** Entries shown follows **
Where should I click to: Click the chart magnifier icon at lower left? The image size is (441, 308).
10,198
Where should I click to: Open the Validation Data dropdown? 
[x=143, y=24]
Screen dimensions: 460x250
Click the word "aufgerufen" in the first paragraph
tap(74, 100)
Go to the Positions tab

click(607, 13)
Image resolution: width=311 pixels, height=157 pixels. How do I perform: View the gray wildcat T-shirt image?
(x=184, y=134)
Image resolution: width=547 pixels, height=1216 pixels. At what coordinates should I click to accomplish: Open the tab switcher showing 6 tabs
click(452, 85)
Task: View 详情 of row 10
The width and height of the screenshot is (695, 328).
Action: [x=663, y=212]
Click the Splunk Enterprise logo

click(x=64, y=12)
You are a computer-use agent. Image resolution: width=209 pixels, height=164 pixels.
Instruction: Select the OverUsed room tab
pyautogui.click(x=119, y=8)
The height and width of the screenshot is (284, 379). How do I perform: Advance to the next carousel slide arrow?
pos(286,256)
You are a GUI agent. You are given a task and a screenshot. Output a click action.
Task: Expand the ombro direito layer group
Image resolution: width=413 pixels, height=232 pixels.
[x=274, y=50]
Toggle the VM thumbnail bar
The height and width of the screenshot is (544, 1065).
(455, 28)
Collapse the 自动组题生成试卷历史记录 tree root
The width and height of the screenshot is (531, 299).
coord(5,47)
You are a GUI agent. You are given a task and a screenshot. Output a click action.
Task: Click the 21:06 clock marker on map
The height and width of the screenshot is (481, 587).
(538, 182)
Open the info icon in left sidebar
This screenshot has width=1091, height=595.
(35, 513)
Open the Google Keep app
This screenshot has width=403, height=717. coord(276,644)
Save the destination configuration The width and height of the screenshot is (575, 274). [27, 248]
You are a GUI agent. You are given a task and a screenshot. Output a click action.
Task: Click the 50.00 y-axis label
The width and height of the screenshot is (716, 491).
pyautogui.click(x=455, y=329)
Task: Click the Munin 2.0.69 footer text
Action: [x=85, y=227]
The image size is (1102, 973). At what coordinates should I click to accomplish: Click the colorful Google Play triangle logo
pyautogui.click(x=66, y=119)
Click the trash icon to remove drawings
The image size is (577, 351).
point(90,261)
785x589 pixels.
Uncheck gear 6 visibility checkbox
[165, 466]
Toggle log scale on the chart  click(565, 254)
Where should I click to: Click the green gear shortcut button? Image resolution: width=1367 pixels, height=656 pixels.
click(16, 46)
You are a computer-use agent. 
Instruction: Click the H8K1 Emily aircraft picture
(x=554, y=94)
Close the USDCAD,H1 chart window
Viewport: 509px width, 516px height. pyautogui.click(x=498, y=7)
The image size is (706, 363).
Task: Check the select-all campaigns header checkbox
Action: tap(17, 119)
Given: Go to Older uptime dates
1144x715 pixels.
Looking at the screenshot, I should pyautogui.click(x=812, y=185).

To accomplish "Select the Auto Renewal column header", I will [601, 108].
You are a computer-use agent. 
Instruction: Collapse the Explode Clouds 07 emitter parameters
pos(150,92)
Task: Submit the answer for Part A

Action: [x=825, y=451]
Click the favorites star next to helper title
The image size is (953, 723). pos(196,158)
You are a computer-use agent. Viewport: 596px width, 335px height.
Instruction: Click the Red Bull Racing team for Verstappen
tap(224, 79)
** End of Entries shown **
Directions: Copy out the records once more, with nothing altered.

Answer area:
Where should I click to: Click the chart magnifier icon at lower left? The image size is (441, 308).
10,198
Where should I click to: Open the Validation Data dropdown? 
[x=143, y=24]
Screen dimensions: 460x250
Click the word "aufgerufen" in the first paragraph
tap(74, 100)
Go to the Positions tab

click(607, 13)
Image resolution: width=311 pixels, height=157 pixels. How do I perform: View the gray wildcat T-shirt image?
(x=184, y=134)
Image resolution: width=547 pixels, height=1216 pixels. At what coordinates should I click to accomplish: Open the tab switcher showing 6 tabs
click(452, 85)
Task: View 详情 of row 10
The width and height of the screenshot is (695, 328).
Action: [x=663, y=212]
Click the Splunk Enterprise logo

click(x=64, y=12)
You are a computer-use agent. Image resolution: width=209 pixels, height=164 pixels.
Instruction: Select the OverUsed room tab
pyautogui.click(x=119, y=8)
The height and width of the screenshot is (284, 379). How do I perform: Advance to the next carousel slide arrow?
pos(286,256)
You are a GUI agent. You are given a task and a screenshot. Output a click action.
Task: Expand the ombro direito layer group
Image resolution: width=413 pixels, height=232 pixels.
[x=274, y=50]
Toggle the VM thumbnail bar
The height and width of the screenshot is (544, 1065).
(455, 28)
Collapse the 自动组题生成试卷历史记录 tree root
The width and height of the screenshot is (531, 299).
coord(5,47)
You are a GUI agent. You are given a task and a screenshot. Output a click action.
Task: Click the 21:06 clock marker on map
The height and width of the screenshot is (481, 587).
(538, 182)
Open the info icon in left sidebar
This screenshot has width=1091, height=595.
(35, 513)
Open the Google Keep app
This screenshot has width=403, height=717. coord(276,644)
Save the destination configuration The width and height of the screenshot is (575, 274). [27, 248]
You are a GUI agent. You are given a task and a screenshot. Output a click action.
Task: Click the 50.00 y-axis label
The width and height of the screenshot is (716, 491).
pyautogui.click(x=455, y=329)
Task: Click the Munin 2.0.69 footer text
Action: [x=85, y=227]
The image size is (1102, 973). At what coordinates should I click to accomplish: Click the colorful Google Play triangle logo
pyautogui.click(x=66, y=119)
Click the trash icon to remove drawings
The image size is (577, 351).
point(90,261)
785x589 pixels.
Uncheck gear 6 visibility checkbox
[165, 466]
Toggle log scale on the chart  click(565, 254)
Where should I click to: Click the green gear shortcut button? Image resolution: width=1367 pixels, height=656 pixels.
click(16, 46)
You are a computer-use agent. 
Instruction: Click the H8K1 Emily aircraft picture
(x=554, y=94)
Close the USDCAD,H1 chart window
Viewport: 509px width, 516px height. pyautogui.click(x=498, y=7)
The image size is (706, 363).
Task: Check the select-all campaigns header checkbox
Action: tap(17, 119)
Given: Go to Older uptime dates
1144x715 pixels.
Looking at the screenshot, I should pyautogui.click(x=812, y=185).

To accomplish "Select the Auto Renewal column header", I will [601, 108].
You are a computer-use agent. 
Instruction: Collapse the Explode Clouds 07 emitter parameters
pos(150,92)
Task: Submit the answer for Part A

Action: [x=825, y=451]
Click the favorites star next to helper title
The image size is (953, 723). pos(196,158)
You are a computer-use agent. Viewport: 596px width, 335px height.
Instruction: Click the Red Bull Racing team for Verstappen
tap(224, 79)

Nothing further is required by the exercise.